TW violence

You guys, I’ve had enough of this abuser I’ve been with. I feel trapped. Can’t tell the courts he’s an abuser because they will judge me. This is MY abuser, not my child’s. That’s the difference, but when a child is involved, they don’t play around when it comes to abuse. I’ve been in this situation a long time so there’s things I’ve learned along the way that has influenced my “excuses” for not leaving.

He hates me. He can’t see it clearly, but he absolutely hates me. I know when a person don’t like me. They treat me bad, don’t respect my wishes, just all around don’t care. And I’ve had enough of this. I can’t live like this anymore. I’m tired of cleaning up after a grown ass man, I’m tired of living with a grown ass man who only plays games on his phone. He doesn’t associate at all. He doesn’t care. But I’m also in an abusive relationship. Yeah I’m so dumb.

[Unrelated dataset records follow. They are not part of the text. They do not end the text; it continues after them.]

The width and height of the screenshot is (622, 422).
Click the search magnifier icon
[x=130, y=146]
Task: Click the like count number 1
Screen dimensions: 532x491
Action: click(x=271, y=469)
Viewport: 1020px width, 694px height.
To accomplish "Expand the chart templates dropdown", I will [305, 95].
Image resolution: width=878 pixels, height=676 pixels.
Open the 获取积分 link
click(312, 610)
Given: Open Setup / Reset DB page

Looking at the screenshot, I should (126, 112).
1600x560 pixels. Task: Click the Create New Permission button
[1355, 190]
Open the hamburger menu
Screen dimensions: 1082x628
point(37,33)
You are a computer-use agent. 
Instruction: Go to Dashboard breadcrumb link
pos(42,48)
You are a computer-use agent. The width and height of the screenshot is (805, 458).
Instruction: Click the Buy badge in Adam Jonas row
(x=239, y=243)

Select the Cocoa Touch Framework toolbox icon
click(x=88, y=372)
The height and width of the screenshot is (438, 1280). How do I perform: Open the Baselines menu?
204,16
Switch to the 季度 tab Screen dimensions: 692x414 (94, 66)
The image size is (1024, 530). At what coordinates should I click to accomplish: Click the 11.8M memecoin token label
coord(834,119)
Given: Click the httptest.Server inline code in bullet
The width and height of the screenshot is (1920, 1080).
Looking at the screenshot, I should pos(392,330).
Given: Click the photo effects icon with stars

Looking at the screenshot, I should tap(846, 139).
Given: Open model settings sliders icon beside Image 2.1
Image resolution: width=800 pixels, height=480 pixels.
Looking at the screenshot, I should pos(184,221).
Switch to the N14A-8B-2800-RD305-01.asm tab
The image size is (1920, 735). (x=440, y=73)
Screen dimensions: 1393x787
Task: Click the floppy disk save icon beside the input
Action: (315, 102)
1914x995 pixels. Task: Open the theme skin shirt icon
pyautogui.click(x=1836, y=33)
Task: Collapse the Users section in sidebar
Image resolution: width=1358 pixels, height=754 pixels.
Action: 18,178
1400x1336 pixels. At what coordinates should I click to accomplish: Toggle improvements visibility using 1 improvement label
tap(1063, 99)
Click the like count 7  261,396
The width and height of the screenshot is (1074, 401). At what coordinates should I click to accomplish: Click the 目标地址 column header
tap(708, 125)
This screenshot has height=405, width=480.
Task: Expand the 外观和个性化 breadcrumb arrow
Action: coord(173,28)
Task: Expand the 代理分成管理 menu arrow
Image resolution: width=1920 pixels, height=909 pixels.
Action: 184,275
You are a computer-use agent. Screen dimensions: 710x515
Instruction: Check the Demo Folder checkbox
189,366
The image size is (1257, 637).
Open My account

I just wanna say I feel very unsafe for MY life but he won’t let me out with my child. And I can’t leave my child. I just can’t. He will tell the courts I’m abandoning my child, when I don’t. I stay at home with him. We do our own thing. I’m very disoriented right now, my mind is racing so fast. I can’t focus on any one thing. I’m just all around tired and tired of being with someone who doesn’t give a damn about me.

My body was legit shaking. I do have epilepsy and said you guys about to send me in a seizure. This dude acted like a fish and said I hope you do. He doesn’t give a damn about me or our shared child.

He can go live his old life with his old friends and be his old ass self. I’m good. I will take care of my child and move on with my life. But leaving my child is something I cannot do.